* Problem details *
Write out the records again, exactly, leaving none out.

* Given records *
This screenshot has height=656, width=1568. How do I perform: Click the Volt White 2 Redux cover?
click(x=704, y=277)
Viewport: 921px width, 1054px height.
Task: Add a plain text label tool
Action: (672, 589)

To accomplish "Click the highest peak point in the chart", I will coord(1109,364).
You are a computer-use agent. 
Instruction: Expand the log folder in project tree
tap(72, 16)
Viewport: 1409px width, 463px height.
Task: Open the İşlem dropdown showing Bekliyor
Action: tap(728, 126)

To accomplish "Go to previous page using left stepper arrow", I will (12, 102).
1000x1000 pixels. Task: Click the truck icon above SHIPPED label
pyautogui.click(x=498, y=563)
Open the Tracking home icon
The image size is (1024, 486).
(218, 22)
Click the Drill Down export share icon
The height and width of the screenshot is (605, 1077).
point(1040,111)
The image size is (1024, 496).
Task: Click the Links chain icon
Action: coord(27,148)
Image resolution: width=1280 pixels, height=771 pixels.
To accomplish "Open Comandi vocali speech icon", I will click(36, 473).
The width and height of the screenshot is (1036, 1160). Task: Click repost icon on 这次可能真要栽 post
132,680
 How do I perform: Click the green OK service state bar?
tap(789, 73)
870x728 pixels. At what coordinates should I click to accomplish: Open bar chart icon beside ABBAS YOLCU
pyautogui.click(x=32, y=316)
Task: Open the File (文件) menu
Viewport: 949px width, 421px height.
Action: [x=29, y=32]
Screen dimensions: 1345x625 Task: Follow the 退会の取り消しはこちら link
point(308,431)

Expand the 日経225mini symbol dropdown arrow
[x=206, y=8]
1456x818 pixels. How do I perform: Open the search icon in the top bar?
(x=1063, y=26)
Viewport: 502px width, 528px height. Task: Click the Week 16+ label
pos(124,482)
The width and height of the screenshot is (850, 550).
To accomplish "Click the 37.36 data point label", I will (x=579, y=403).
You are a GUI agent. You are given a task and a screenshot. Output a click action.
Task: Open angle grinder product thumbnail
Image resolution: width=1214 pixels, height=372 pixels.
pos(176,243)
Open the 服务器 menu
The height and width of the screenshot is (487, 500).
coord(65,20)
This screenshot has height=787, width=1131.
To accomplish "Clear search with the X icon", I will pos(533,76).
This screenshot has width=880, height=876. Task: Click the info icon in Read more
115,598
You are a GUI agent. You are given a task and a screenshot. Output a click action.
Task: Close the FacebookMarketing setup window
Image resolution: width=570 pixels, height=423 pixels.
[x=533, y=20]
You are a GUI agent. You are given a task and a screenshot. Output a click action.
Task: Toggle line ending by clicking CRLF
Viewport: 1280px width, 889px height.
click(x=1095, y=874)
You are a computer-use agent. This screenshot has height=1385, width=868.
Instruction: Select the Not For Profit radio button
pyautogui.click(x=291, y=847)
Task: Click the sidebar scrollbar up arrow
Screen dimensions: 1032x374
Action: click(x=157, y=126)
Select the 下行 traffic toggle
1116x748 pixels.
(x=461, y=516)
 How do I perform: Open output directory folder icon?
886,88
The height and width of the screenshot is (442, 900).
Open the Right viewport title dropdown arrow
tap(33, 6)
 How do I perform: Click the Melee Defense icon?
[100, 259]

* Finished exercise *
This screenshot has height=656, width=1568. How do I perform: Click the Volt White 2 Redux cover?
click(x=704, y=277)
Viewport: 921px width, 1054px height.
Task: Add a plain text label tool
Action: (672, 589)

To accomplish "Click the highest peak point in the chart", I will coord(1109,364).
You are a computer-use agent. 
Instruction: Expand the log folder in project tree
tap(72, 16)
Viewport: 1409px width, 463px height.
Task: Open the İşlem dropdown showing Bekliyor
Action: tap(728, 126)

To accomplish "Go to previous page using left stepper arrow", I will (12, 102).
1000x1000 pixels. Task: Click the truck icon above SHIPPED label
pyautogui.click(x=498, y=563)
Open the Tracking home icon
The image size is (1024, 486).
(218, 22)
Click the Drill Down export share icon
The height and width of the screenshot is (605, 1077).
point(1040,111)
The image size is (1024, 496).
Task: Click the Links chain icon
Action: coord(27,148)
Image resolution: width=1280 pixels, height=771 pixels.
To accomplish "Open Comandi vocali speech icon", I will click(36, 473).
The width and height of the screenshot is (1036, 1160). Task: Click repost icon on 这次可能真要栽 post
132,680
 How do I perform: Click the green OK service state bar?
tap(789, 73)
870x728 pixels. At what coordinates should I click to accomplish: Open bar chart icon beside ABBAS YOLCU
pyautogui.click(x=32, y=316)
Task: Open the File (文件) menu
Viewport: 949px width, 421px height.
Action: [x=29, y=32]
Screen dimensions: 1345x625 Task: Follow the 退会の取り消しはこちら link
point(308,431)

Expand the 日経225mini symbol dropdown arrow
[x=206, y=8]
1456x818 pixels. How do I perform: Open the search icon in the top bar?
(x=1063, y=26)
Viewport: 502px width, 528px height. Task: Click the Week 16+ label
pos(124,482)
The width and height of the screenshot is (850, 550).
To accomplish "Click the 37.36 data point label", I will (x=579, y=403).
You are a GUI agent. You are given a task and a screenshot. Output a click action.
Task: Open angle grinder product thumbnail
Image resolution: width=1214 pixels, height=372 pixels.
pos(176,243)
Open the 服务器 menu
The height and width of the screenshot is (487, 500).
coord(65,20)
This screenshot has height=787, width=1131.
To accomplish "Clear search with the X icon", I will pos(533,76).
This screenshot has width=880, height=876. Task: Click the info icon in Read more
115,598
You are a GUI agent. You are given a task and a screenshot. Output a click action.
Task: Close the FacebookMarketing setup window
Image resolution: width=570 pixels, height=423 pixels.
[x=533, y=20]
You are a GUI agent. You are given a task and a screenshot. Output a click action.
Task: Toggle line ending by clicking CRLF
Viewport: 1280px width, 889px height.
click(x=1095, y=874)
You are a computer-use agent. This screenshot has height=1385, width=868.
Instruction: Select the Not For Profit radio button
pyautogui.click(x=291, y=847)
Task: Click the sidebar scrollbar up arrow
Screen dimensions: 1032x374
Action: click(x=157, y=126)
Select the 下行 traffic toggle
1116x748 pixels.
(x=461, y=516)
 How do I perform: Open output directory folder icon?
886,88
The height and width of the screenshot is (442, 900).
Open the Right viewport title dropdown arrow
tap(33, 6)
 How do I perform: Click the Melee Defense icon?
[100, 259]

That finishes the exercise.